This exhibition, drawn from his estate, includes portraits of a very young Bruce Spence, Wendy Hughes and others that recall the halcyon days of the Australian film industry of the 1970s and 1980s. Stuart Campbell’s portraits record the actors, directors and writers of the cinema renaissance of the 1980s known as the Australian New Wave.
Stuart Campbell (1951–2009), born in Ballarat Victoria, studied at Swinburne Technical College in Melbourne where his love affair with photography began. In 1972 he moved to Sydney and studied at the National Institute of Dramatic Art.

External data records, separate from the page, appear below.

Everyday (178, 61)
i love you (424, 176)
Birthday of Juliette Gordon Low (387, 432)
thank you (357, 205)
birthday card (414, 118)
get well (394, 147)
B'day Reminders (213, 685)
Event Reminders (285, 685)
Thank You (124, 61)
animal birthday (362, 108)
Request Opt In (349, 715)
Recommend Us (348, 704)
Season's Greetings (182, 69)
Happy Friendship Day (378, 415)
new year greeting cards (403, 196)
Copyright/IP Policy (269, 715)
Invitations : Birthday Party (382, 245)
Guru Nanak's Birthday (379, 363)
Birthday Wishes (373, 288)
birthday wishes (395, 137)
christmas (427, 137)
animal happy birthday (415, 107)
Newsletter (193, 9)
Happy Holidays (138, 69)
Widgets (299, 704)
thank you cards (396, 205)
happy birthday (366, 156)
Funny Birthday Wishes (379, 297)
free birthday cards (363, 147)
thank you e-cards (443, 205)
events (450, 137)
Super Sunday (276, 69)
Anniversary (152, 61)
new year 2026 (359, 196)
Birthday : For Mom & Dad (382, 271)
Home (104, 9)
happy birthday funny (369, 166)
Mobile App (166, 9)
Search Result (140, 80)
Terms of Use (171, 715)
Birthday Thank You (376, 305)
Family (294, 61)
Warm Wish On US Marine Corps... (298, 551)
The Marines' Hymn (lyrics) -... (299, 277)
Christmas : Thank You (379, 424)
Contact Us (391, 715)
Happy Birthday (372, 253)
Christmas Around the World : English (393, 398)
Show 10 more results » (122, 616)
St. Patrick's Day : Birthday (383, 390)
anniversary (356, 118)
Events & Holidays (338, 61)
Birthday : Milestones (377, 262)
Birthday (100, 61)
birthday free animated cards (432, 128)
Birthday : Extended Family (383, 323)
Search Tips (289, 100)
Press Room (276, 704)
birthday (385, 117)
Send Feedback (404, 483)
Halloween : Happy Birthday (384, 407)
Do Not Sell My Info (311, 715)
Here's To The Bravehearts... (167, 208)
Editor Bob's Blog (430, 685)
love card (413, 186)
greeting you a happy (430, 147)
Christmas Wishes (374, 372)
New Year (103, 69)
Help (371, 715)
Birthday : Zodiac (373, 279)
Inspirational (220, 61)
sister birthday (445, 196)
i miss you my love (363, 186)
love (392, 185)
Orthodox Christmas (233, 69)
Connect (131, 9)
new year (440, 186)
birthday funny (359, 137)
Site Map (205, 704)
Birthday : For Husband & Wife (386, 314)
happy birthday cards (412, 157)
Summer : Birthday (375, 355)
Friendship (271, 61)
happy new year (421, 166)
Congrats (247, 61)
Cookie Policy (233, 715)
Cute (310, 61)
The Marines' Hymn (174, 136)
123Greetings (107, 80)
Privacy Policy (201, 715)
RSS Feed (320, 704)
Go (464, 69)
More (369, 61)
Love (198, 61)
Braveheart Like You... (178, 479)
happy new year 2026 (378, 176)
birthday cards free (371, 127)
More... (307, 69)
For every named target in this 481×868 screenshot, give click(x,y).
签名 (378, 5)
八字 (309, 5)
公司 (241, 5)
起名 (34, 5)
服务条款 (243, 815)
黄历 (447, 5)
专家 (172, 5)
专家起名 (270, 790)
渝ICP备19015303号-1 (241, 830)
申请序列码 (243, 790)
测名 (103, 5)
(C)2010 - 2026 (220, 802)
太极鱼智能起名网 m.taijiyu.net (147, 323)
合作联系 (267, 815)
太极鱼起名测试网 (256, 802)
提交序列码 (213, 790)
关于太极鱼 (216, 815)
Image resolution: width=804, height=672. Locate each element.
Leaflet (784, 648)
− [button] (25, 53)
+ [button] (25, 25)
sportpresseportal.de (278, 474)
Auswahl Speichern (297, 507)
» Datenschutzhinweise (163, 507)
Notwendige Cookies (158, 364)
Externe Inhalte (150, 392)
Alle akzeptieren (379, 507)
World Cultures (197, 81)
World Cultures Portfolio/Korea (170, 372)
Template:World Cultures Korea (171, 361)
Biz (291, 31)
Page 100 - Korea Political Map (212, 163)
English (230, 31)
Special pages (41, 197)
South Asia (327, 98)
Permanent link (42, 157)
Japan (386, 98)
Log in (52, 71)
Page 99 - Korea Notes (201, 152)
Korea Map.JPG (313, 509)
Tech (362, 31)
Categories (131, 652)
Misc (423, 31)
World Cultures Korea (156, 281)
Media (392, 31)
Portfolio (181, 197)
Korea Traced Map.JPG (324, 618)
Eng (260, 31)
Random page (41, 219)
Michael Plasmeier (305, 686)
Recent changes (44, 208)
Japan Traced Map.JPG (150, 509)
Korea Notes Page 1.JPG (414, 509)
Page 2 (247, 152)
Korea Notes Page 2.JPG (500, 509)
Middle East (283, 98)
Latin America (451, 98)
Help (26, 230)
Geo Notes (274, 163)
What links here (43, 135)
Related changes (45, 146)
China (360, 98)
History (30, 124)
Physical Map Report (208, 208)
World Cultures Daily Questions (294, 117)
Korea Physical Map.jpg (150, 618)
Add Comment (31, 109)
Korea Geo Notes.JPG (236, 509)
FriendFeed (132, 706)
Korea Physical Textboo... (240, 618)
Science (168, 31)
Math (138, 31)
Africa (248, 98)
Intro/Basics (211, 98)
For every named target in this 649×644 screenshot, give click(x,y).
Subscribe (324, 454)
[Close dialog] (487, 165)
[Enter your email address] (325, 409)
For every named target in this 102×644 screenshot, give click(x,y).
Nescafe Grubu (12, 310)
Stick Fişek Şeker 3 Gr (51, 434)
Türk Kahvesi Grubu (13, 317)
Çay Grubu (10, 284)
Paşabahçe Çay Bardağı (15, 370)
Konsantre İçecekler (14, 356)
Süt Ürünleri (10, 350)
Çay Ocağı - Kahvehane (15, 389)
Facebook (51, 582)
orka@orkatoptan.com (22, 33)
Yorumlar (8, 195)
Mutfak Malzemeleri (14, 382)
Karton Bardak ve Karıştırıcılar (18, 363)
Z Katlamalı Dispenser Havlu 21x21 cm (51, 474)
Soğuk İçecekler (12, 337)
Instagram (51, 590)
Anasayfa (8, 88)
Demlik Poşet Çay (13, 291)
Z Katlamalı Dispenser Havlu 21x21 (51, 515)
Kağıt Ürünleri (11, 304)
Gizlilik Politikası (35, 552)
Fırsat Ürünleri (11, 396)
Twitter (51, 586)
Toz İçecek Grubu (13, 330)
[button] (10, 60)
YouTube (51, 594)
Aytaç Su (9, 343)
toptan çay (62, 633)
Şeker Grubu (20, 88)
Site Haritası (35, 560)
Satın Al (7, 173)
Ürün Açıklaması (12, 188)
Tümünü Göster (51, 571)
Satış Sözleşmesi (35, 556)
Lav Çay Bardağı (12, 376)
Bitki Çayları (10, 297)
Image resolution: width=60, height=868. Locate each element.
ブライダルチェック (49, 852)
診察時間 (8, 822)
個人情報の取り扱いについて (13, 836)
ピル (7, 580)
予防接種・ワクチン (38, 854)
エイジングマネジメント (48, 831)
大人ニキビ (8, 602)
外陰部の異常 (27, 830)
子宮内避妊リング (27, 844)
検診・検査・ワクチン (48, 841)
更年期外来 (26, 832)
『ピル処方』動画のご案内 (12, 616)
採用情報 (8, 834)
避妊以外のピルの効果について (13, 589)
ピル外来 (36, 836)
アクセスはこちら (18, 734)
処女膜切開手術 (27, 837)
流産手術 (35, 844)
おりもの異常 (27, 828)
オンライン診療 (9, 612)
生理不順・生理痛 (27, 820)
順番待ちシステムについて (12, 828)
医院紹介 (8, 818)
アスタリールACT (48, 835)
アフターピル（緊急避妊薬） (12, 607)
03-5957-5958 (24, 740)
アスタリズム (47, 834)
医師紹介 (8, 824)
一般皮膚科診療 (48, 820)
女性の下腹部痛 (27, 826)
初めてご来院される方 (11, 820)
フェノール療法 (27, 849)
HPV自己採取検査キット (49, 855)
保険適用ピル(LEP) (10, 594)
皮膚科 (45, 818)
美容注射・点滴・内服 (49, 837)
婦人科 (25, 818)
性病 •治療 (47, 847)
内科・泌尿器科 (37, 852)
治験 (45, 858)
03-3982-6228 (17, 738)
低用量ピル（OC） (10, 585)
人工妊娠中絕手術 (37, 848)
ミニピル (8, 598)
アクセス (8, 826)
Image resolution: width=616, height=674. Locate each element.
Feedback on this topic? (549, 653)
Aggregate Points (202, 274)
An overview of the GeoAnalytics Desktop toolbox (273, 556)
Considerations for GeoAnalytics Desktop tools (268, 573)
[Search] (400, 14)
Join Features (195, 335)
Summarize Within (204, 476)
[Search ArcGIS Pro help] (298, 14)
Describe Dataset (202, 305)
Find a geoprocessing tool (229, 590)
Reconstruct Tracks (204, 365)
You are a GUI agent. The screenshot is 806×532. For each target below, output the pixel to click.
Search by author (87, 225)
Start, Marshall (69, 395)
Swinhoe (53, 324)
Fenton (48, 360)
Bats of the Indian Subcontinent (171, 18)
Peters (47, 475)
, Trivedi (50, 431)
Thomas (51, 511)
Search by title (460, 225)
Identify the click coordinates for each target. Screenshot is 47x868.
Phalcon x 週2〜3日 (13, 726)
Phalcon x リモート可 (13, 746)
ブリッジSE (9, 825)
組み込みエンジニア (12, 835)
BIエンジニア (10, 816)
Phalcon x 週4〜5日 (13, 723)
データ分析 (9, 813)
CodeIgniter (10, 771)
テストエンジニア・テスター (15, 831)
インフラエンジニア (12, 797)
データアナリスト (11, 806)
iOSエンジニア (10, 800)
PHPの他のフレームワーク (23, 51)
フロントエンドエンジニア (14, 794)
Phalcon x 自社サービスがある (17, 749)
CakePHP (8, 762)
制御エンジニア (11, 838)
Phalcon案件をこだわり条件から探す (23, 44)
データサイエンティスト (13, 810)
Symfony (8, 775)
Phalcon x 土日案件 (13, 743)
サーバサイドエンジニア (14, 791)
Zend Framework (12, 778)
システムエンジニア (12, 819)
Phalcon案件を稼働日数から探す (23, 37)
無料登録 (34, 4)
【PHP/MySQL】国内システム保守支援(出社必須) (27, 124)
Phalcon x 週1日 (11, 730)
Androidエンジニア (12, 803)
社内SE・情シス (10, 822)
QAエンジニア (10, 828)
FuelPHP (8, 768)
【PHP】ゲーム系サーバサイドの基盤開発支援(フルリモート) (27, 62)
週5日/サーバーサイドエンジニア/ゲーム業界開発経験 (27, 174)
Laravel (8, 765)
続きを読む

After graduation Campbell played on stage with major theatre companies and appeared in a number of films including Caddie (1976) and Starstruck (1982), and on television in Cop Shop and Patrol Boat among others.
Campbell had modest success as an actor, but excelled as a photographer. In the early 1980s he began taking sensitive portfolio portraits for his friends. These included actors such as Mel Gibson, Colin Friels and Judy Davis, and filmmakers Gillian Armstrong and Peter Weir. Campbell stayed faithful to the sensuous darks and lights of black and white film, valuing the richness and honesty of the medium. Other photographic projects included taking the notorious male centrefolds for Cleo and celebrity portraits for Vogue.
"Stuart Campbell’s gifts as a photographer were many but what made him unique was his ability to disarm his subjects with outlandish wit, shocking them out of their self-consciousness so that they revealed more of themselves than they had ever intended" - author and friend, Lee Tulloch.